ACTIVITY: Some lines in the entries contain the word "will". Copy all of them.

-------- DATA SHOWN --------

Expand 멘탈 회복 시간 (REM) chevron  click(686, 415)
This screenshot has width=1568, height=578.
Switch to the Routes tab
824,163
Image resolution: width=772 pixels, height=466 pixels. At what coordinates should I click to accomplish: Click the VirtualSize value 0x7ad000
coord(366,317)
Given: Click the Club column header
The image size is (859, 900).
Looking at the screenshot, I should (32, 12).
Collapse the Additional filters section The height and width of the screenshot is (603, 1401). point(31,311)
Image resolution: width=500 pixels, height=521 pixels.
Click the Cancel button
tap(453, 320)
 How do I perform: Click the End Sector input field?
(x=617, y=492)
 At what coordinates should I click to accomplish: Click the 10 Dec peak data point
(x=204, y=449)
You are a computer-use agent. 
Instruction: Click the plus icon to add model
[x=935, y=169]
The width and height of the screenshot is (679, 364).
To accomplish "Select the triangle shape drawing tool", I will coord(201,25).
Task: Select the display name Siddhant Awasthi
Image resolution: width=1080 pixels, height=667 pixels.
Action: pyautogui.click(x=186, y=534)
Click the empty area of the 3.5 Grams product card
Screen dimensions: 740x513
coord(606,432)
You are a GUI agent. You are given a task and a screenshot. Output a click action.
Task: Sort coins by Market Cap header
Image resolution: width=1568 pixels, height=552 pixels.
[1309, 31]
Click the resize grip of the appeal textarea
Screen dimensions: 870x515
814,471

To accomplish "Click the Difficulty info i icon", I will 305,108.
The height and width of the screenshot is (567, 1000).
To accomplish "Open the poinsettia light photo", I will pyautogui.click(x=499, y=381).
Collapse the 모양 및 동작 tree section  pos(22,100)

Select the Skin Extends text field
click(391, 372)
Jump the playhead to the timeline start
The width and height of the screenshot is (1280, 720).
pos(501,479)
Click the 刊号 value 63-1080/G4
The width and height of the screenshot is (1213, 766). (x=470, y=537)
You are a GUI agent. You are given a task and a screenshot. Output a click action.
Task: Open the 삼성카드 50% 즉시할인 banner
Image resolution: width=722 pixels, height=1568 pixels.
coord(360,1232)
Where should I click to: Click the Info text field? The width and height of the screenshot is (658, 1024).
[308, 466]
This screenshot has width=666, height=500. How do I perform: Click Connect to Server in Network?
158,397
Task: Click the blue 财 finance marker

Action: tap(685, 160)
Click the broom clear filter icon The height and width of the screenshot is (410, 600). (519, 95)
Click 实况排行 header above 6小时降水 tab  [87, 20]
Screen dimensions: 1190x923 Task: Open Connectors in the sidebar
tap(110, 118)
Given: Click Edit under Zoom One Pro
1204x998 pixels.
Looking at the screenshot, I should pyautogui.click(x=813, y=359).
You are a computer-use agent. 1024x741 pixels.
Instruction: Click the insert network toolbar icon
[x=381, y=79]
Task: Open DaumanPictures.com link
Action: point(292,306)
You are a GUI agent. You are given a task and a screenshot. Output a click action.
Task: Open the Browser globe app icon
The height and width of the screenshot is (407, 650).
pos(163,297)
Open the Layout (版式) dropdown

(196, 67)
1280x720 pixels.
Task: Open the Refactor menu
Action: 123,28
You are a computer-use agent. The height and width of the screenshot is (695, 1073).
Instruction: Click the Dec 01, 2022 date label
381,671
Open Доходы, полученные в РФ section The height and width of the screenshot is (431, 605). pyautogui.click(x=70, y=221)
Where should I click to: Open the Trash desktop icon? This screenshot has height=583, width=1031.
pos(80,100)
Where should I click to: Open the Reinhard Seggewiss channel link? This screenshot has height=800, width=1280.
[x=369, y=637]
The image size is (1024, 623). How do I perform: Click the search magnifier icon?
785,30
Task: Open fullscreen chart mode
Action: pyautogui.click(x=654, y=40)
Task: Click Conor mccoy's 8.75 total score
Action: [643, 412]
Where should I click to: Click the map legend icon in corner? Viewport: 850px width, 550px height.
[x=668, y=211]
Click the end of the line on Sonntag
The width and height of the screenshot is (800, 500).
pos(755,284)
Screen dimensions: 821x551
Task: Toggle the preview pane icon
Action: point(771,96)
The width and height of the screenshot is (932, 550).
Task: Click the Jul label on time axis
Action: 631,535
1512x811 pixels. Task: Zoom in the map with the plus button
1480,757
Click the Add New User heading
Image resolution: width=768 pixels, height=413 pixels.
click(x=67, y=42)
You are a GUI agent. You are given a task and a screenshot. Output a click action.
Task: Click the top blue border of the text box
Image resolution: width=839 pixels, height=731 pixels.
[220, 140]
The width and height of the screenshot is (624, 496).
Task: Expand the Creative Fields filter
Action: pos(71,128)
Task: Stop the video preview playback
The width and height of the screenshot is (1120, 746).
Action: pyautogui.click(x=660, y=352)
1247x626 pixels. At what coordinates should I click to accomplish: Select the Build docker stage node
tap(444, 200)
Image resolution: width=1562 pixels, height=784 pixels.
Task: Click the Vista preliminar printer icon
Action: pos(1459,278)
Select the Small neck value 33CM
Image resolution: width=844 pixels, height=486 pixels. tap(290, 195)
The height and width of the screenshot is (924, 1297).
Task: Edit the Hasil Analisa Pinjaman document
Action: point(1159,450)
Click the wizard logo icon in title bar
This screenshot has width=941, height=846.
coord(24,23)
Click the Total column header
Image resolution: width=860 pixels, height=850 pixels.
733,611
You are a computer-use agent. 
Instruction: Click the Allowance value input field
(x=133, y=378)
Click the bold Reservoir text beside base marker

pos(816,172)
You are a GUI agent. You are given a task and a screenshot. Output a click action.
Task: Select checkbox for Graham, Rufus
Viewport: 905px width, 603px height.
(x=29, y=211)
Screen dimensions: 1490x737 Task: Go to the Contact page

--------

EXERCISE OUTPUT:
To accomplish "Select the triangle shape drawing tool", I will coord(201,25).
To accomplish "Click the Difficulty info i icon", I will 305,108.
To accomplish "Open the poinsettia light photo", I will pyautogui.click(x=499, y=381).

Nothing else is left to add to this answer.